---------- Data for analysis ----------

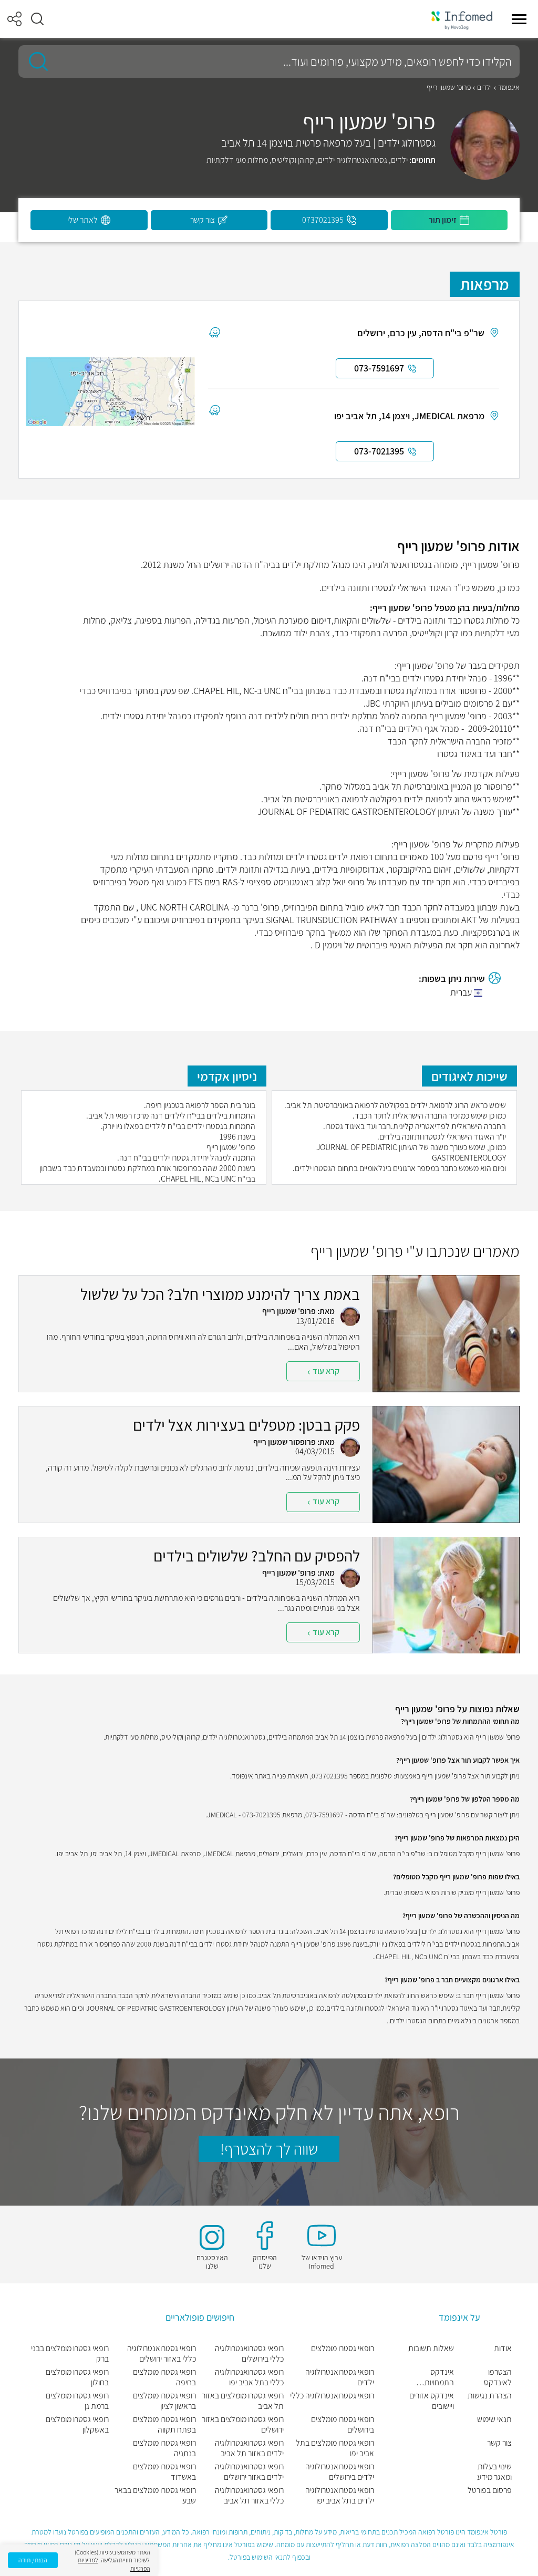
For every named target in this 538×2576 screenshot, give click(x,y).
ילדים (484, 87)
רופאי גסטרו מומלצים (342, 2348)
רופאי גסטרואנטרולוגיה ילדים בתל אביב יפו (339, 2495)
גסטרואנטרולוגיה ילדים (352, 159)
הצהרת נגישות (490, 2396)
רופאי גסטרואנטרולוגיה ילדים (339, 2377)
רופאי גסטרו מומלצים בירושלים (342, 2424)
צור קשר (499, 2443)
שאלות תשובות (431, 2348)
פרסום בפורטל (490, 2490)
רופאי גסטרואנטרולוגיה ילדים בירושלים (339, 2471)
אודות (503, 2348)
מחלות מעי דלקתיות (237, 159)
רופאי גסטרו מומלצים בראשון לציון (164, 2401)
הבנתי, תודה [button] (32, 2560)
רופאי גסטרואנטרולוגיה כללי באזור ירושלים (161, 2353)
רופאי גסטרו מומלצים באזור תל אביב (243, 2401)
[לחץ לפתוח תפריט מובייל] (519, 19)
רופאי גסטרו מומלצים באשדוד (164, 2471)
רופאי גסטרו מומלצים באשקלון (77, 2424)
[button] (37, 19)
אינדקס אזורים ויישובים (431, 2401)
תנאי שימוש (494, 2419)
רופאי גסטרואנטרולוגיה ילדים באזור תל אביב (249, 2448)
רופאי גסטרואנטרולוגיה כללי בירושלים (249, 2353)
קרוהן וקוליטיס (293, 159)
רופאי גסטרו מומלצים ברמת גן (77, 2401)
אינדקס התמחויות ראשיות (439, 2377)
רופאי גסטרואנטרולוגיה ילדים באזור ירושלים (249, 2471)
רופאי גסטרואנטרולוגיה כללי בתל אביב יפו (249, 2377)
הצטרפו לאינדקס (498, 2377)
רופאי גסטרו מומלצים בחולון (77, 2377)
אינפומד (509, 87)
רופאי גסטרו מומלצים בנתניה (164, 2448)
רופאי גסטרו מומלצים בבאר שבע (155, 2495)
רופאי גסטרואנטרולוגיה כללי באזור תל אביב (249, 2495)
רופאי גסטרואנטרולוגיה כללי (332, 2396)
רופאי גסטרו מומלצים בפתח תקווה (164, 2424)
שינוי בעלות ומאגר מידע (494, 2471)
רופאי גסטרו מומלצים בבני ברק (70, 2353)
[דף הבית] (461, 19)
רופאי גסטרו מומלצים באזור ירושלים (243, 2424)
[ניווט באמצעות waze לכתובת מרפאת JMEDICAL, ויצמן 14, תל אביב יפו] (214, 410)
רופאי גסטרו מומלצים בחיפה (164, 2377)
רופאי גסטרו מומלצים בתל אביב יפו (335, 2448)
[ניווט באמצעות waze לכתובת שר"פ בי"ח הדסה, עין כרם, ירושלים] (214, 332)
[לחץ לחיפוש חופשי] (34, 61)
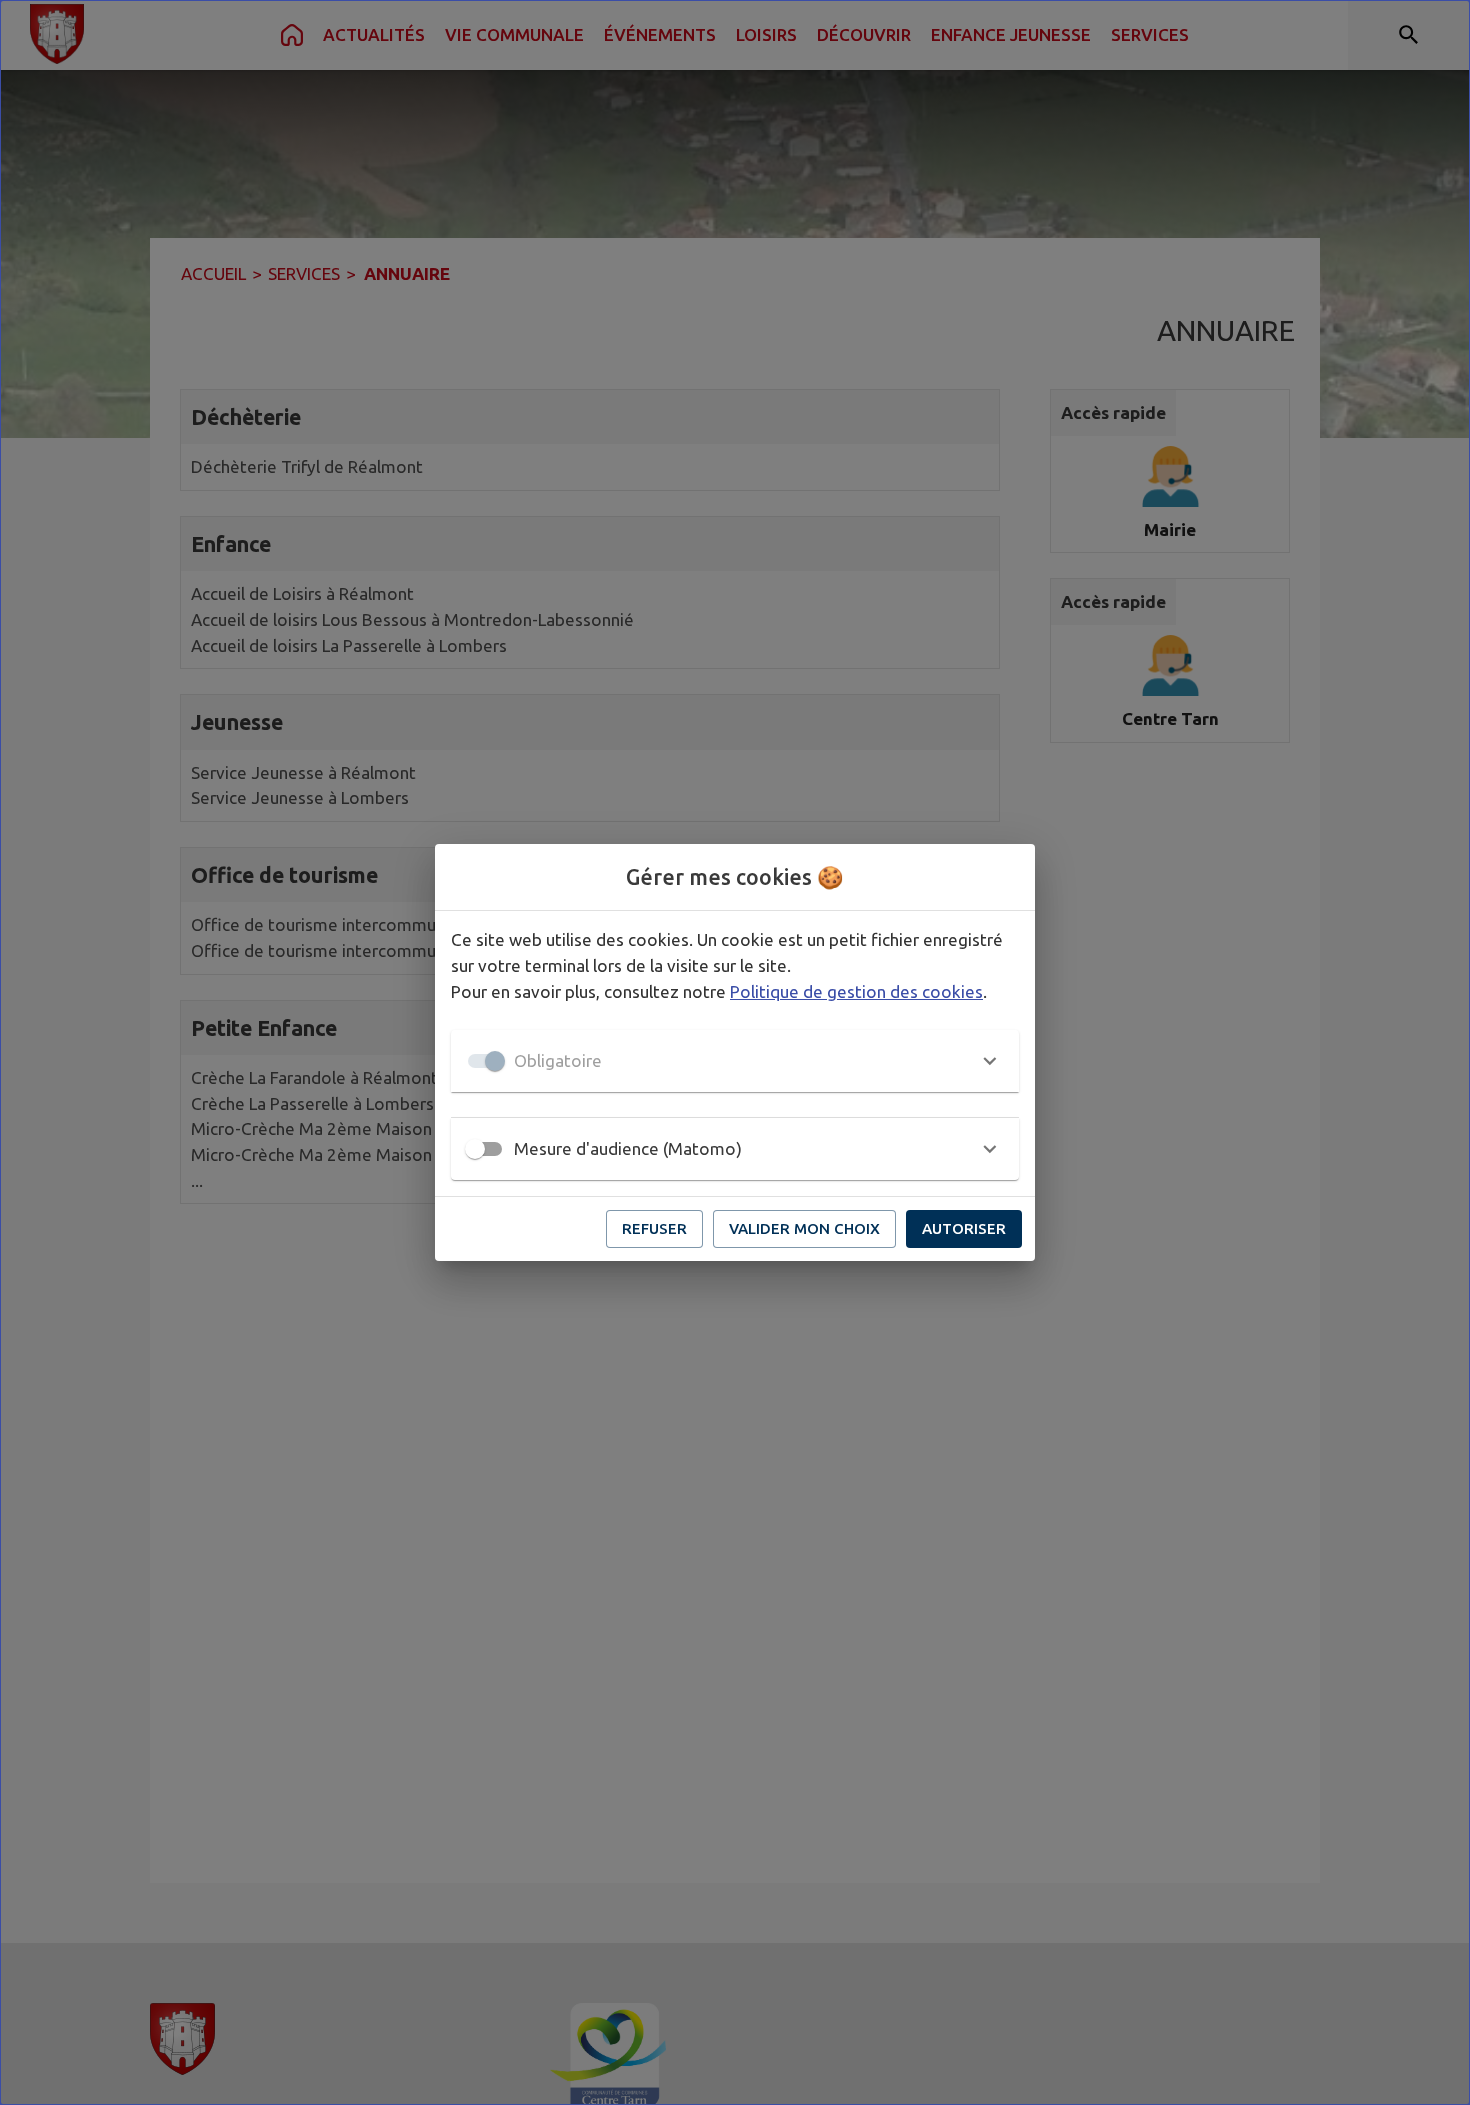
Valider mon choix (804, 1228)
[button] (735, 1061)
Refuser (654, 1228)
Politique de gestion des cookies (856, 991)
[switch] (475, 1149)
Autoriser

----------

Directions for this task - Copy every line above word for word and exclude the pictures.

Exercise result -
For every named target in this 538×2576 screenshot, give click(x,y).
ילדים (484, 87)
רופאי גסטרו מומלצים (342, 2348)
רופאי גסטרואנטרולוגיה ילדים בתל אביב יפו (339, 2495)
גסטרואנטרולוגיה ילדים (352, 159)
הצהרת נגישות (490, 2396)
רופאי גסטרואנטרולוגיה ילדים (339, 2377)
רופאי גסטרו מומלצים בירושלים (342, 2424)
צור קשר (499, 2443)
שאלות תשובות (431, 2348)
פרסום בפורטל (490, 2490)
רופאי גסטרואנטרולוגיה ילדים בירושלים (339, 2471)
אודות (503, 2348)
מחלות מעי דלקתיות (237, 159)
רופאי גסטרו מומלצים בראשון לציון (164, 2401)
הבנתי, תודה [button] (32, 2560)
רופאי גסטרואנטרולוגיה כללי באזור ירושלים (161, 2353)
רופאי גסטרו מומלצים באזור תל אביב (243, 2401)
[לחץ לפתוח תפריט מובייל] (519, 19)
רופאי גסטרו מומלצים באשדוד (164, 2471)
רופאי גסטרו מומלצים באשקלון (77, 2424)
[button] (37, 19)
אינדקס אזורים ויישובים (431, 2401)
תנאי שימוש (494, 2419)
רופאי גסטרואנטרולוגיה ילדים באזור תל אביב (249, 2448)
רופאי גסטרואנטרולוגיה כללי בירושלים (249, 2353)
קרוהן וקוליטיס (293, 159)
רופאי גסטרו מומלצים ברמת גן (77, 2401)
אינדקס התמחויות ראשיות (439, 2377)
רופאי גסטרואנטרולוגיה ילדים באזור ירושלים (249, 2471)
רופאי גסטרואנטרולוגיה כללי בתל אביב יפו (249, 2377)
הצטרפו לאינדקס (498, 2377)
רופאי גסטרו מומלצים בחולון (77, 2377)
אינפומד (509, 87)
רופאי גסטרו מומלצים בנתניה (164, 2448)
רופאי גסטרו מומלצים בבאר שבע (155, 2495)
רופאי גסטרואנטרולוגיה כללי באזור תל אביב (249, 2495)
רופאי גסטרואנטרולוגיה כללי (332, 2396)
רופאי גסטרו מומלצים בפתח תקווה (164, 2424)
שינוי בעלות ומאגר מידע (494, 2471)
רופאי גסטרו מומלצים בבני ברק (70, 2353)
[דף הבית] (461, 19)
רופאי גסטרו מומלצים באזור ירושלים (243, 2424)
[ניווט באמצעות waze לכתובת מרפאת JMEDICAL, ויצמן 14, תל אביב יפו] (214, 410)
רופאי גסטרו מומלצים בחיפה (164, 2377)
רופאי גסטרו מומלצים בתל אביב יפו (335, 2448)
[ניווט באמצעות waze לכתובת שר"פ בי"ח הדסה, עין כרם, ירושלים] (214, 332)
[לחץ לחיפוש חופשי] (34, 61)
Valider mon choix (804, 1228)
[button] (735, 1061)
Refuser (654, 1228)
Politique de gestion des cookies (856, 991)
[switch] (475, 1149)
Autoriser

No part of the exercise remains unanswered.